■ **GIVEN PROBLEM**: Rewrite the data below with every "Task" changed to "Step" and everything else kept the same. Leave the pictures out of your answer.

■ **RECORDS TO USE**:
= = = =
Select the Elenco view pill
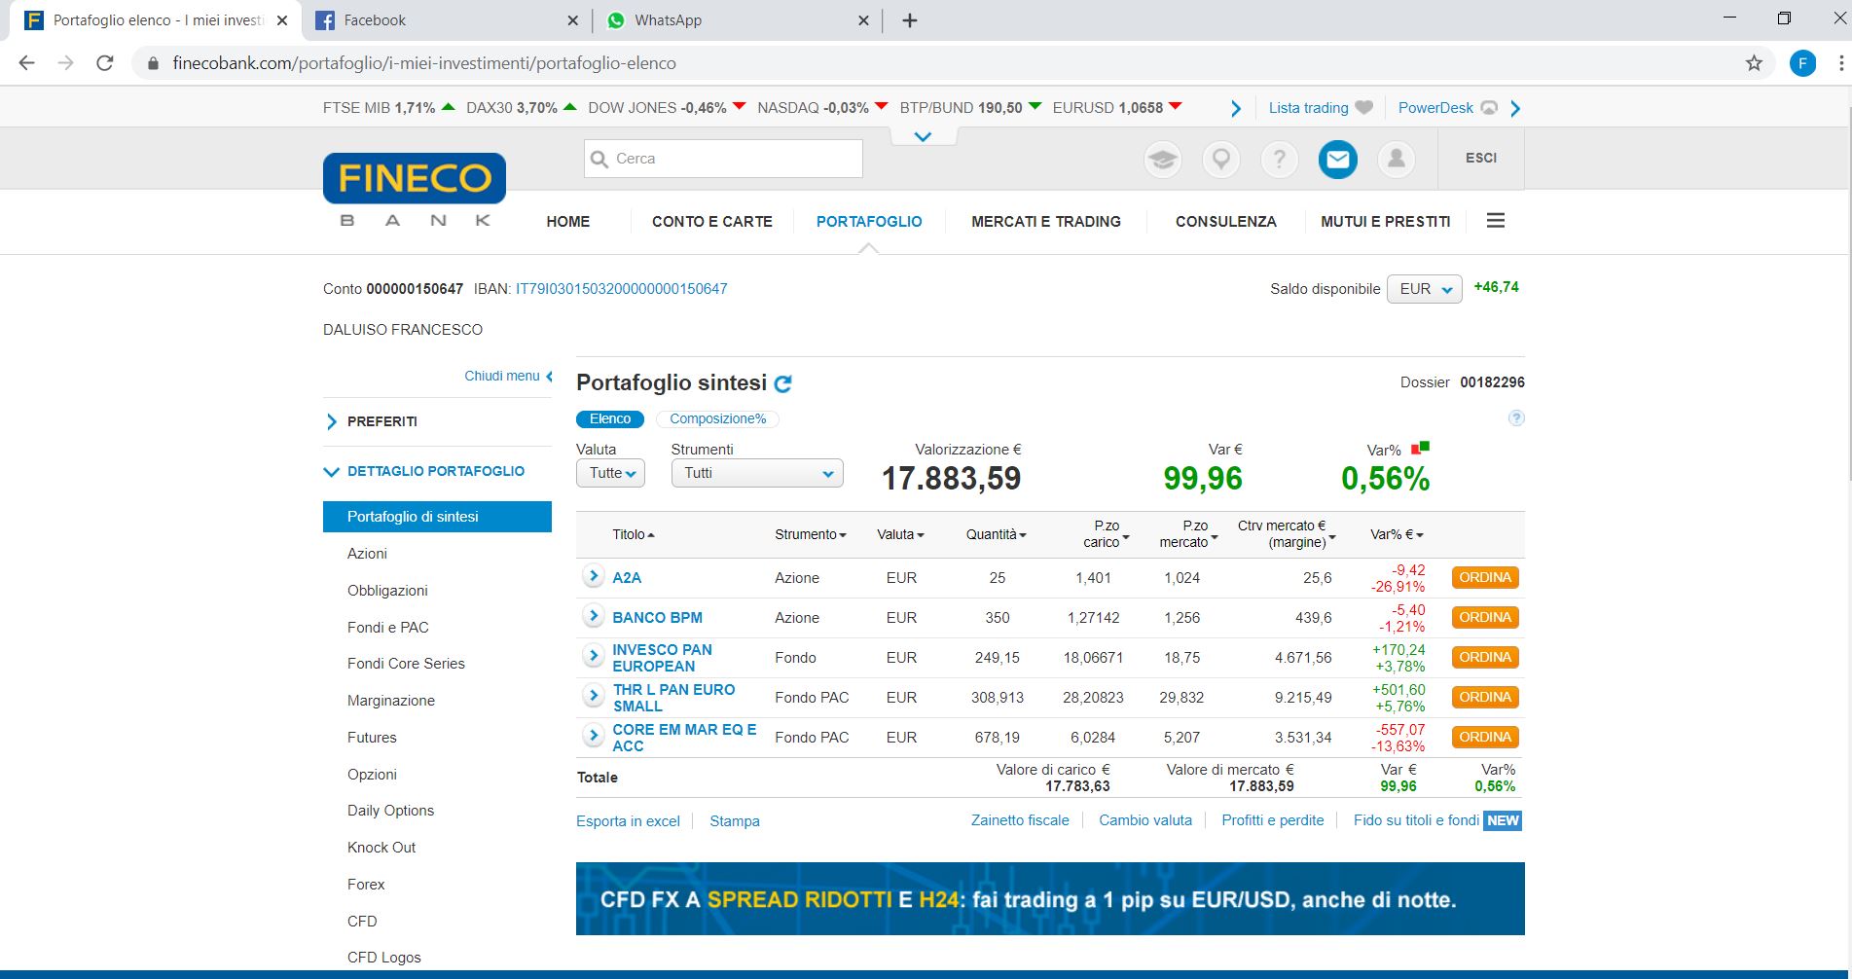The image size is (1852, 979). point(610,418)
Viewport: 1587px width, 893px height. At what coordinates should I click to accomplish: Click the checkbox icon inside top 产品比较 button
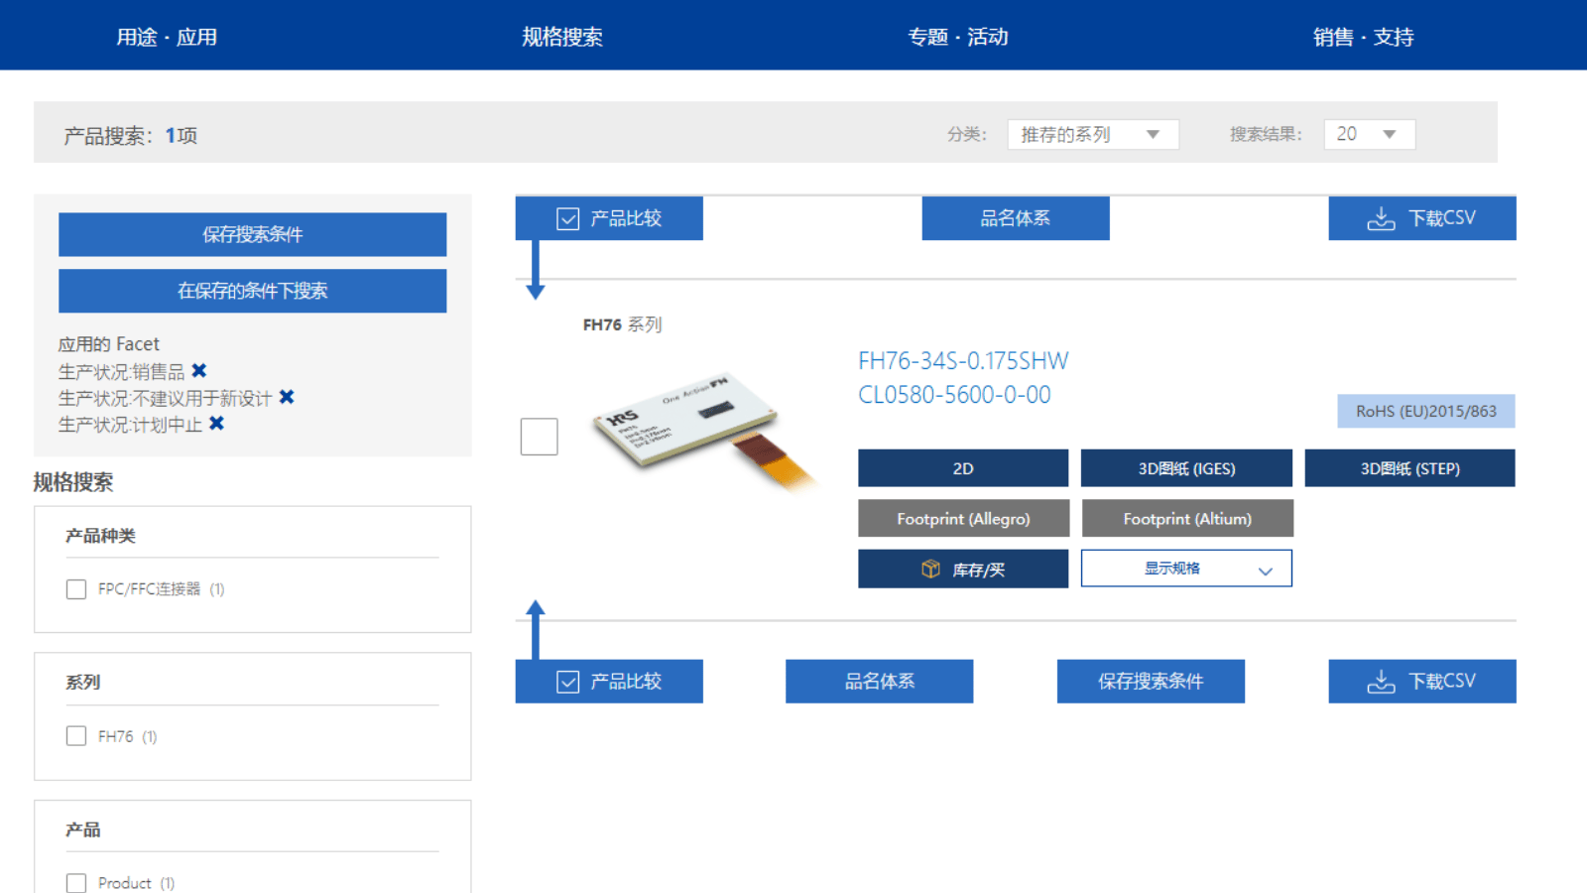coord(566,217)
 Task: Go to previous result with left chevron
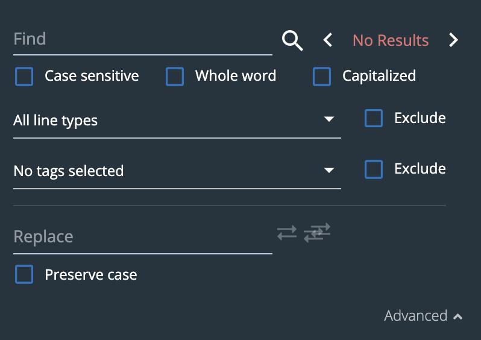tap(328, 40)
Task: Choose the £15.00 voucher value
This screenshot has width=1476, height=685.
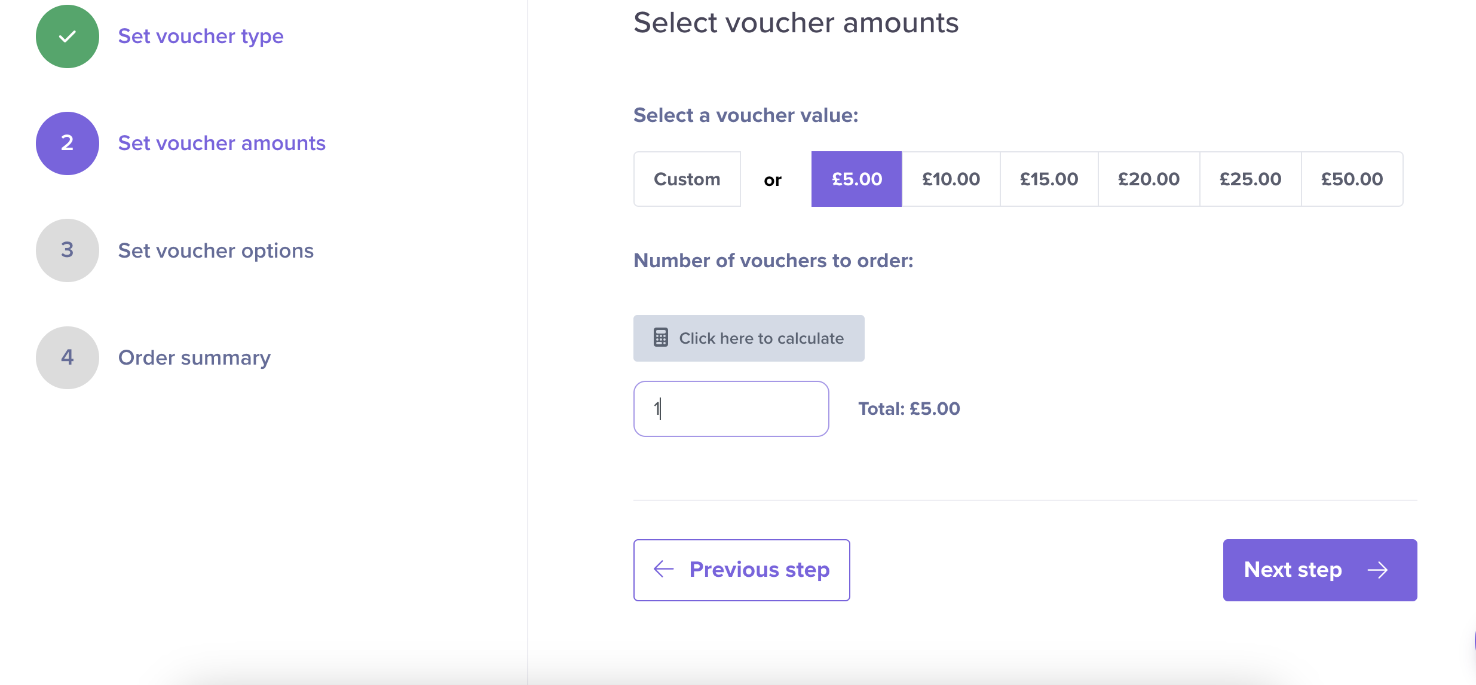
= = = =
■ **OUTPUT OF THE EXERCISE**:
Select the Elenco view pill
The image size is (1852, 979). point(610,418)
Viewport: 1587px width, 893px height. At what coordinates should I click to accomplish: Click the checkbox icon inside top 产品比较 button
coord(566,217)
 Step: Go to previous result with left chevron
tap(328, 40)
Step: Choose the £15.00 voucher value
This screenshot has width=1476, height=685.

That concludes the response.